Centuries later, of course, another contagion threatens us – and this time its reach is worldwide. In our efforts to eradicate COVID-19, we would do well to draw lessons from Washington’s leadership – not only in the urgency of his response but his strategic employment of contingent workers to move with agility and flexibility.

Long before the COVID-19 crisis emerged, the health care industry has relied on skilled professionals from the ranks of the external workforce – mostly independent contractors and contingent labor – to maintain consistently high levels of quality in emergency rooms, intensive care units, rural clinics and emergency medical services. COVID-19 has only heightened the need for these essential workers, as well as the need to vaccinate against it. From manufacturing the vaccines to injecting them in patients, from transporting medicine where needed to ensuring they remain at sufficiently cold temperatures, contingent workers are critical at every juncture.
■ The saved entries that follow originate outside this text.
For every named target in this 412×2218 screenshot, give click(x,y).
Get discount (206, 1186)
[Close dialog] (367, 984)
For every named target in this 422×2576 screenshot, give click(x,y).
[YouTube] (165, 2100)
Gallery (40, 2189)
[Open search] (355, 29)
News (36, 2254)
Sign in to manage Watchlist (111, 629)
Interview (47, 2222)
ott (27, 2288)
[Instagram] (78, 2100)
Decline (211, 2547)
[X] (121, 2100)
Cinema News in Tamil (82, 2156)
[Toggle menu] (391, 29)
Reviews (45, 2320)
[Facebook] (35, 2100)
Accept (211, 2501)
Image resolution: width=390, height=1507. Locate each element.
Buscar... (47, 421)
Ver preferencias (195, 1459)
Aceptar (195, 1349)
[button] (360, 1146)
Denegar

Among the reasons the external workforce becomes so crucial in combating COVID-19 is that, though rates of infection rise and fall, alternating in severity from region to region, the need for countermeasures is universal. Demand for vaccination is high everywhere, leaving traditional workers struggling to meet it. Yet contingent workers represent only part of the solution. To be successful, the complex logistics behind a global public health effort require visibility from cloud-based technologies to coordinate the mass production, distribution and administration of vaccines.
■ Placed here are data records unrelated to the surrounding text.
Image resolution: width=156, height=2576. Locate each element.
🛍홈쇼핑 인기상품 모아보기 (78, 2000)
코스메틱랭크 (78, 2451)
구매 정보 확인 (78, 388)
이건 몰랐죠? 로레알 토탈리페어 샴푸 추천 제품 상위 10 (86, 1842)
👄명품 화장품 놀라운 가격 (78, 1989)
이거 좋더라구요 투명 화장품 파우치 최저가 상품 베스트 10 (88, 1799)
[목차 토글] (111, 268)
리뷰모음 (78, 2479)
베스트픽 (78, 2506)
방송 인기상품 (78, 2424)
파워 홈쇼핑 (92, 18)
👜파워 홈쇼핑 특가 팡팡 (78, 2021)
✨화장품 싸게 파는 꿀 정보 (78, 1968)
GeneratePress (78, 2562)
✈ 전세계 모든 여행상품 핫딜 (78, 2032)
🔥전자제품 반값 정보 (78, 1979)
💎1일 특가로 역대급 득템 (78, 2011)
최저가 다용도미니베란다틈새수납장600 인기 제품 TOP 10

A cloud-based vendor management system lends organizations the visibility needed to glean maximum value from the external workforce, including contingent labor and independent contractors. Without transparency across all the different types of workers whose skills contribute to customer success, organizations fall short of realizing the breadth and fullness of their capabilities. This holds true in nearly every economic climate, but particularly now. For example, at SAP Fieldglass, the leading external workforce management solutions provider has observed a 16% increase year-over-year in the hiring of contingent health care workers since the onset of the COVID crisis, despite a 14% drop in demand for external workers across industries in the same period. Appropriately monitoring and managing the contingent health care workforce is essential to addressing the ongoing challenges related to COVID-19.

Cloud-based solutions to help manage the external workforce can hasten the virus’ eventual defeat, particularly as organizations ramp up the production, distribution and administration of vaccines. While some parts of the world have approached these tasks with alacrity, others have fallen embarrassingly short. Now is the hour for governments and industry alike to call upon the prodigious talents of the contingent workforce – and to manage them to maximum efficiency through the visibility made possible by cloud-based digital technologies.